[PAGE EXTRACT]:
⁂

So far we’re only used Unlit shaders, because they’re more straightforward and they don’t hide where
the graphics pipeline comes in contact with shaders. But they can be quite verbose, so this chapter introduces Surface shaders and explains how they can save you quite a bit of time and typing. We’re going to reimplement the Unlit shader from the two previous chapters, in a surface shader with a custom lighting function.

Part II: Physically Based Shading

This part is entirely dedicated to physically based shading, from theory to implementation. Now that you have experience implementing shaders in Unity and you have the solid basics in how rendering works, you can focus your attention completely on writing shaders according to physics principles.

Chapter 8: What Is Physically Based Shading?

This chapter presents microfacet theory and corrects some simplifications we had made in explaining how light works in Chapter 1. We go through Fresnel reflectance, index of refraction, as well as how we can measure light, and represent the behavior of light hitting a material with a function. The chapter explains what makes a lighting model physically based and explains every part of the rendering equation.

Chapter 9: Making a Shader Physically Based

To put into practice the concepts of physically based shading immediately, we take our custom lighting surface shader from Chapter 7 and we make it conform to physically based requirements.

Chapter 10: Post-Processing Effects

Post-processing is a necessary part of HDR rendering, which is itself necessary for physically based shading. While the post-process effects stack that Unity offers through the Asset Store is powerful, you’ll still need
to understand and occasionally be able to implement post effects, and that’s what this chapter covers. The chapter also includes an overview of the Unity post-processing stack version 1 and version 2.

Chapter 11: BRDFs Who’s Who

It’s time to get to know common lighting functions by name and based on what they look like. This chapter presents BRDF Explorer, which is an excellent program developed by Disney Research to develop and analyze custom lighting functions.

Chapter 12: Implementing a BRDF

Now that you know a few physically based lighting functions, it’s time to implement one or two. This chapter covers how to gather information and implement a physically based BRDF. We’ll implement the CookTorrance specular and the DisneyBRDF diffuse.

Chapter 13: Hooking into the Standard Shader

This chapter takes our implemented lighting function from the last chapter and explains how to hack it into the Unity standard shader infrastructure, which is going to give you reflections, global illumination, and more, for almost free.

Chapter 14: Implementing Advanced Techniques

Having gone through everything about implementing a BRDF, this chapter explains how to add light phenomena that cannot be described by BRDFs, such as translucency. It also explains the complex mechanisms that cause reflection probes to work.

Part III: Shader Development Advice

Now that you know all the essentials of implementing custom lighting systems in Unity, this part expounds a bit about the art of it—debugging, writing good code, and making sure the artists won’t snub your shaders.

⁂

[EXTRACTED ENTRIES]:
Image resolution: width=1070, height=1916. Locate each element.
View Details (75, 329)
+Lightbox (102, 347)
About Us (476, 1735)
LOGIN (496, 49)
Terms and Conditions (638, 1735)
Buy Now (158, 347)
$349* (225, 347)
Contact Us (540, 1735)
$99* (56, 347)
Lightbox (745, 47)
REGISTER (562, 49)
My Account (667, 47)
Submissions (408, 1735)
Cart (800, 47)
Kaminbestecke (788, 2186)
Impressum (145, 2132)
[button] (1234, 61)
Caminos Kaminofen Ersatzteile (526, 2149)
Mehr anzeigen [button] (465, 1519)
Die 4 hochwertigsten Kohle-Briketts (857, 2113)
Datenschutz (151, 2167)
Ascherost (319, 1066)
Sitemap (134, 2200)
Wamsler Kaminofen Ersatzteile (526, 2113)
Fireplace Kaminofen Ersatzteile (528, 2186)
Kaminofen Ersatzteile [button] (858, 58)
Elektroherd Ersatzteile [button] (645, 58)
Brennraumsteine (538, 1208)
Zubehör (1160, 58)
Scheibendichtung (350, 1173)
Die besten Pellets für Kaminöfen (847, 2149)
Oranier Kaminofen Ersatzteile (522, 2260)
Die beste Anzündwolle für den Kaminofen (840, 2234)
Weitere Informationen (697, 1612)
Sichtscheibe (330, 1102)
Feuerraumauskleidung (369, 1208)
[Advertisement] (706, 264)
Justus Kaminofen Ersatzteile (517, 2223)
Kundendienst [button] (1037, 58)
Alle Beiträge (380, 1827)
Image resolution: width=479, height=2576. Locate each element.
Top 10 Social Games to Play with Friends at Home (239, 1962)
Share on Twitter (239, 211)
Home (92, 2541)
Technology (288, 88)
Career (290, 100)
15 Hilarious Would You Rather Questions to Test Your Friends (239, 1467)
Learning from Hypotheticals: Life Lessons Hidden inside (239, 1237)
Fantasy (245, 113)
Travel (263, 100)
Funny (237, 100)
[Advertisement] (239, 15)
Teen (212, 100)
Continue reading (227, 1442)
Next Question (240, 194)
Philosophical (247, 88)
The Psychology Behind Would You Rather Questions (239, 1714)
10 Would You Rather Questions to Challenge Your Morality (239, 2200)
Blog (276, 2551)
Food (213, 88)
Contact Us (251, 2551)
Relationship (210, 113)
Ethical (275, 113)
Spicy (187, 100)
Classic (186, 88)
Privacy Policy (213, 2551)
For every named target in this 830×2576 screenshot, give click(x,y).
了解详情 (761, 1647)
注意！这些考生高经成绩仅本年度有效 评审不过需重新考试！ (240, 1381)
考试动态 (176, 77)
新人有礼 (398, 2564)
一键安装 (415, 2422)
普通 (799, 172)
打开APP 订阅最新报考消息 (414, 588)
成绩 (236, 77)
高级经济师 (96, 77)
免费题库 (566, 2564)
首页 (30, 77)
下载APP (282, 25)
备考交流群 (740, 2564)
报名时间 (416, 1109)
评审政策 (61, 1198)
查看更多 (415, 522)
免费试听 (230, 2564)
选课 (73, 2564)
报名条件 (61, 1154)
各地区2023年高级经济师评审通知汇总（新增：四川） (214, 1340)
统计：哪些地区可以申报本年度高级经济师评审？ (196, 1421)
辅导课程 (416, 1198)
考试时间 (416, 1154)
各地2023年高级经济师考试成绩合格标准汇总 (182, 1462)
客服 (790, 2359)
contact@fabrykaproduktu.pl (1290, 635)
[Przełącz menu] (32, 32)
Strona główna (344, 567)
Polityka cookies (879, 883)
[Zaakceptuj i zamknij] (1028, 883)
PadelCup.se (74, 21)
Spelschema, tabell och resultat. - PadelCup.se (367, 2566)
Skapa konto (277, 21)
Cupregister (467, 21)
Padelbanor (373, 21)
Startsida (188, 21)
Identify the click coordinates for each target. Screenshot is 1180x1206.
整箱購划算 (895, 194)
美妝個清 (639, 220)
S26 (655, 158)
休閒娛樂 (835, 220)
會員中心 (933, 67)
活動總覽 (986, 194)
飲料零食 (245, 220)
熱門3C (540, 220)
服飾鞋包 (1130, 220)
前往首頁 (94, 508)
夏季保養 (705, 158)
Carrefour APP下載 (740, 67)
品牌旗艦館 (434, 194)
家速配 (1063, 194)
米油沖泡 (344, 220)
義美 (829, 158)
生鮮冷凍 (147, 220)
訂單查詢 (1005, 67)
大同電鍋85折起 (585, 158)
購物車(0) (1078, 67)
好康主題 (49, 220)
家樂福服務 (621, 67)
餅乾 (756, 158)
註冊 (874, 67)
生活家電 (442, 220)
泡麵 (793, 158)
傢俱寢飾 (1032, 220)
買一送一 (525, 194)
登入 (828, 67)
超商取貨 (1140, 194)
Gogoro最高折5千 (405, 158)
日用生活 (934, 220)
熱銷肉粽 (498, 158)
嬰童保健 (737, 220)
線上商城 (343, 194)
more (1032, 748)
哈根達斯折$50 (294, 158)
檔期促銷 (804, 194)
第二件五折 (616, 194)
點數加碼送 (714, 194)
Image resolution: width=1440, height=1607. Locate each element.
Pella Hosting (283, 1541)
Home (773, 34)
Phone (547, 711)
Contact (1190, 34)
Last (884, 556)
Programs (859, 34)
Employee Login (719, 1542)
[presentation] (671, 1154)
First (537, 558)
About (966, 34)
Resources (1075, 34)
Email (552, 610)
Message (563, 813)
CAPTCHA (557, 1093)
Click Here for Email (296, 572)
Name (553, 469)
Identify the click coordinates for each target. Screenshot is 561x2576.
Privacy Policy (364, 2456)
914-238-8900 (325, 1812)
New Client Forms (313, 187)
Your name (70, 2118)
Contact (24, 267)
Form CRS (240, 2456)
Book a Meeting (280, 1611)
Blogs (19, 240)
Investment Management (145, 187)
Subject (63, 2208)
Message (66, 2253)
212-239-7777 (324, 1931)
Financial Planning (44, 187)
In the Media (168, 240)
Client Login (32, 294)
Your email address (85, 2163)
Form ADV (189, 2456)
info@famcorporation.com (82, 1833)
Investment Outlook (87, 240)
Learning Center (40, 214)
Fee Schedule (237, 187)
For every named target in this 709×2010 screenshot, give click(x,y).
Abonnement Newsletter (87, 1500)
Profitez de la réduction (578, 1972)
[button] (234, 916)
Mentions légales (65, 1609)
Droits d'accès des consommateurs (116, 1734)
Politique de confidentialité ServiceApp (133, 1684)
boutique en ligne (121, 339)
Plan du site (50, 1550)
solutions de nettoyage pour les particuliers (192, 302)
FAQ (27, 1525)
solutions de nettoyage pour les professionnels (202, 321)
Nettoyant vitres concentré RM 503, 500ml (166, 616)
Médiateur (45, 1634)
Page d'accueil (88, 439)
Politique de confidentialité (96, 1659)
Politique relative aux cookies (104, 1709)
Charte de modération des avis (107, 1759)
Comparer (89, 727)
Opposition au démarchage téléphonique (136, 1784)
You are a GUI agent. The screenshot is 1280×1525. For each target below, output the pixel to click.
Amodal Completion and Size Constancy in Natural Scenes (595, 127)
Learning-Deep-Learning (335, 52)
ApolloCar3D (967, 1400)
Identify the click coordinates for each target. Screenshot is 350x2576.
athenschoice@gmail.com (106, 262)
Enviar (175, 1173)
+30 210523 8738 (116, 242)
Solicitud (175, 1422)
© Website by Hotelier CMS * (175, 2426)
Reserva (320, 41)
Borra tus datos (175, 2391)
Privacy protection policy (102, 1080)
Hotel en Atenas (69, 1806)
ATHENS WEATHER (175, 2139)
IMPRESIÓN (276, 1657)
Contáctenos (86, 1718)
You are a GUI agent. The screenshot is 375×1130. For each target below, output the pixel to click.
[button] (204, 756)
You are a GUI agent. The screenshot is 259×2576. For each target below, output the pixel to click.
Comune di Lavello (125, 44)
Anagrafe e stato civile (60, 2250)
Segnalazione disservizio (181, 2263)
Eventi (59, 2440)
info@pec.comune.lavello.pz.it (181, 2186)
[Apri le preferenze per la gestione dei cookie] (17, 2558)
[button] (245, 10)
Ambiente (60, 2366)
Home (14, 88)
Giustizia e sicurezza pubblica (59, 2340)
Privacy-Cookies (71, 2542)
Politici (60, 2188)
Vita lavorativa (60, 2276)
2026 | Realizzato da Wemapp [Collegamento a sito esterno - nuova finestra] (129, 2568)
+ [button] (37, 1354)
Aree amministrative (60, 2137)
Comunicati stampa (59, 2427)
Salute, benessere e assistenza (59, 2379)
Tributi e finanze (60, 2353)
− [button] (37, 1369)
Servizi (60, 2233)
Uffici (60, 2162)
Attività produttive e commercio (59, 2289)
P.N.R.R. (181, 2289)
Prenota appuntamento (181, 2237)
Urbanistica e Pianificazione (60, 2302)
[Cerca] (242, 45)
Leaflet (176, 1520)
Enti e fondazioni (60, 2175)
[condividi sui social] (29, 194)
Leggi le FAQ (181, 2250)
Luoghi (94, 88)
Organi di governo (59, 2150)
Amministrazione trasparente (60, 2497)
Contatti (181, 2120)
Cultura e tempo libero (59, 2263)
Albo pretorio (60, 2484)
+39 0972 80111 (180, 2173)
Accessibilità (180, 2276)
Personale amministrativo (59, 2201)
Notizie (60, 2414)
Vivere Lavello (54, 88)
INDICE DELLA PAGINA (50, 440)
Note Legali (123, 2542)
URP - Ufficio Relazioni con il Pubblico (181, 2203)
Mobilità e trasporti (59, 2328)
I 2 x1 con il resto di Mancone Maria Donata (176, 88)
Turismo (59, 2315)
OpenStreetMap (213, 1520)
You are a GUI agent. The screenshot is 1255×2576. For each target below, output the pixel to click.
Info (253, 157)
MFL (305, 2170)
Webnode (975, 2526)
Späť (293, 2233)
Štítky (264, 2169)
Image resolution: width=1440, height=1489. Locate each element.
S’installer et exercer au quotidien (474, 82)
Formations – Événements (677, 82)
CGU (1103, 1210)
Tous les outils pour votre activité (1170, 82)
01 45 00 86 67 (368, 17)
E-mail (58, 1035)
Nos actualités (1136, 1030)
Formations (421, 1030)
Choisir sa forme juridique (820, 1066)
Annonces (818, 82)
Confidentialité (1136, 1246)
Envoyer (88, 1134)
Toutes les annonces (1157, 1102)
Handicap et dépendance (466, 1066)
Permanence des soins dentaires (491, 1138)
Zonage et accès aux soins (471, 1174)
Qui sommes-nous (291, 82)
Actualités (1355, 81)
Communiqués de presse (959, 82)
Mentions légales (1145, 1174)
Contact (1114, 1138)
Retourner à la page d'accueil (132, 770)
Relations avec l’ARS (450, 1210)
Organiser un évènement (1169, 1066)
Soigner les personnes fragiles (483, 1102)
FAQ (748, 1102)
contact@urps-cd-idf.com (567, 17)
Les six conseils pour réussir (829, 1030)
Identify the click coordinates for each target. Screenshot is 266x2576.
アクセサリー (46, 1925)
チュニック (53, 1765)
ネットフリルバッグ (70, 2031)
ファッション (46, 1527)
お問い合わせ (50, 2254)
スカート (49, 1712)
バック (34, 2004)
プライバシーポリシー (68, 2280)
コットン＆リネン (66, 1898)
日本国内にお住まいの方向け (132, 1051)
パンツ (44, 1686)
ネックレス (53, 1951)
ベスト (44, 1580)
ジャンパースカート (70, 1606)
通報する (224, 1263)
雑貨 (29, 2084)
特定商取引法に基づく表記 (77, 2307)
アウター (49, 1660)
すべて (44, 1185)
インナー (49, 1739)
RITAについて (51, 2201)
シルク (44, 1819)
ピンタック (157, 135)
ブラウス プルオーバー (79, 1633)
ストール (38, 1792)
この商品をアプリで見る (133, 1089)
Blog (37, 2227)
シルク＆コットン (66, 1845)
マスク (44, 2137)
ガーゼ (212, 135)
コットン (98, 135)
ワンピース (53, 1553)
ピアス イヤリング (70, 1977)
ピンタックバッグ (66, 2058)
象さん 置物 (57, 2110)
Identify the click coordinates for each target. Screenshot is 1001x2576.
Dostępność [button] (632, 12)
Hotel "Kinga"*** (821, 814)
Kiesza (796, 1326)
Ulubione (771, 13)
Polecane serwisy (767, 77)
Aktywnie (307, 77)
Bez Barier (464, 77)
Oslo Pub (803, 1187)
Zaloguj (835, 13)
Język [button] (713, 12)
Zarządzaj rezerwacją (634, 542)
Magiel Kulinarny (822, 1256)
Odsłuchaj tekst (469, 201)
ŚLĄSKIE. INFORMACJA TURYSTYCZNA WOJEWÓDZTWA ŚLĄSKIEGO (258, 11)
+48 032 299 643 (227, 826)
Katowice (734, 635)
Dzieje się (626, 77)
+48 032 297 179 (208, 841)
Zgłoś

⁂

[WHAT YOU WILL DO]: In the chapter overview, what reason is given for a chapter on post-processing effects within the part on physically based shading? Answer in one to three sentences.

[WRITTEN SOLUTION]: Post-processing is a necessary part of HDR rendering, which is itself necessary for physically based shading. Also, even though Unity's post-process effects stack from the Asset Store is powerful, you still need to understand post effects and occasionally be able to implement them.